Step 3: Collate such information on your part.
Step 4: Your tax consultant completes the first draft of your tax return for your review.
Step 5: Revise the tax returns, if appropriate and file these with the Iras.
>> Monitor tasks and timelines
To ensure the various tasks identified in the tax compliance process are met on a timely basis, the tasks and timelines should be communicated clearly, discussed and agreed with the parties involved. Draw up a timeline of the tasks for tracking purposes so that everyone in the chain can be alerted to any missed deadline. If your tax consultants are involved in the preparation, remember rule number one applies . provide the audited accounts to them early.
>> Adequate staff resources
Tax is a specialised area of business especially if it concerns companies that enjoy tax incentives. Here, knowledge of applicable special tax rules is key. This, coupled with the tight filing deadline, necessitates dedicated staff who are not only committed to meeting the task timelines agreed upon but also understand the intricacies of specific tax rules. Companies should ensure that they have sufficient resources available to prepare tax returns accurately (or work with their tax consultant) in compliance with local tax regulations and on time in compliance with the filing deadline.
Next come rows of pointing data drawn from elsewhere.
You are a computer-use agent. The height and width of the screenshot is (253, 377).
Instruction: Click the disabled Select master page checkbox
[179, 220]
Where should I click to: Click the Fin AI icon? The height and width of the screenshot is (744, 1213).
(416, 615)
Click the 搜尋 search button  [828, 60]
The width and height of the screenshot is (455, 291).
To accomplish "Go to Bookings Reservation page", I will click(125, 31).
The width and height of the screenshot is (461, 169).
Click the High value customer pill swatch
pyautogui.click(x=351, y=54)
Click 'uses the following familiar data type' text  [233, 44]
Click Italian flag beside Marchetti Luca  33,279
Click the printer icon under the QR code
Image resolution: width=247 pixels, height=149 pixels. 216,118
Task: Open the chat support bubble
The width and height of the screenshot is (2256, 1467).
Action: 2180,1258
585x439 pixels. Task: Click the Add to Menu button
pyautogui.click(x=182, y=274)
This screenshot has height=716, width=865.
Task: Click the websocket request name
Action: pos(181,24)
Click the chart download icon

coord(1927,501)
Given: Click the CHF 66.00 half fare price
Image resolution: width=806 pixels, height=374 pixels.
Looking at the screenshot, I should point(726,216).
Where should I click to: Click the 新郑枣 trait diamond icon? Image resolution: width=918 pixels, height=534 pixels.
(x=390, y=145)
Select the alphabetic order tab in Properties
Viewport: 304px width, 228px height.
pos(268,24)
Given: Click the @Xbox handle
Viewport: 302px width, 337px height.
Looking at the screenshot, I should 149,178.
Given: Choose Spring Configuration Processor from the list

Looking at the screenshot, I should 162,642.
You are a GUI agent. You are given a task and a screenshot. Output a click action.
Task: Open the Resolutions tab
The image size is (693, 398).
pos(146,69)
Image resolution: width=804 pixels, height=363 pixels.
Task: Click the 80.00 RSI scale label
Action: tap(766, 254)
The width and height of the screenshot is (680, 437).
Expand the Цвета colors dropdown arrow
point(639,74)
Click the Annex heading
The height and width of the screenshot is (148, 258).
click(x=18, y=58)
>> Keep up with changes and training
Over the last three to four years, there have been many tax changes made to the income tax laws and regulations. In addition, the Iras has issued a record number of tax circulars, some of which dealt with the simplification of tax compliance procedures. Keeping up with the tax changes is imperative. Send your staff to tax seminars, workshops or organise training from your tax consultants.
>> Invest in technology
It makes sense to invest in technological tools to automate the tax computation system to facilitate easy retrieval and extraction of information, reconciliation, cross-referencing and computation. Above all, devise a technology tool to track timelines and accountability. This will speed up processing time and efficiency significantly, at the same time helping to track deadlines or delays.
>> Documentation
It is important to design a robust and efficient documentation process or system to ensure that information is readily on hand to facilitate the preparation of returns. This will also ensure that there is a proper paper trail to support the submission of your returns should there be queries by the tax authorities on any issues. Once a tax return is submitted, it may be several years before questions are raised by the Iras. Documentation serves as the corporate memory and is essential when there is a turnover in personnel.
>> Risk management and internal control processes
Poor internal controls and an ineffective riskmanagement system could result in inaccurate information being used in the computation of tax returns. Companies must test and evaluate the effectiveness of tax function controls on a regular basis.
>> Do not make assumptions
Do not make assumptions in your tax computations. If you have to make assumptions, verify those assumptions and validate the integrity of your findings. If you still have significant doubts on your tax position, it may be prudent to make the appropriate disclosures in the tax returns.
Lastly, remember the 5Ps - "Proper Planning Prevents Poor Performance". In this case, proper planning will put you on track to meet the filing deadline imposed by the Iras.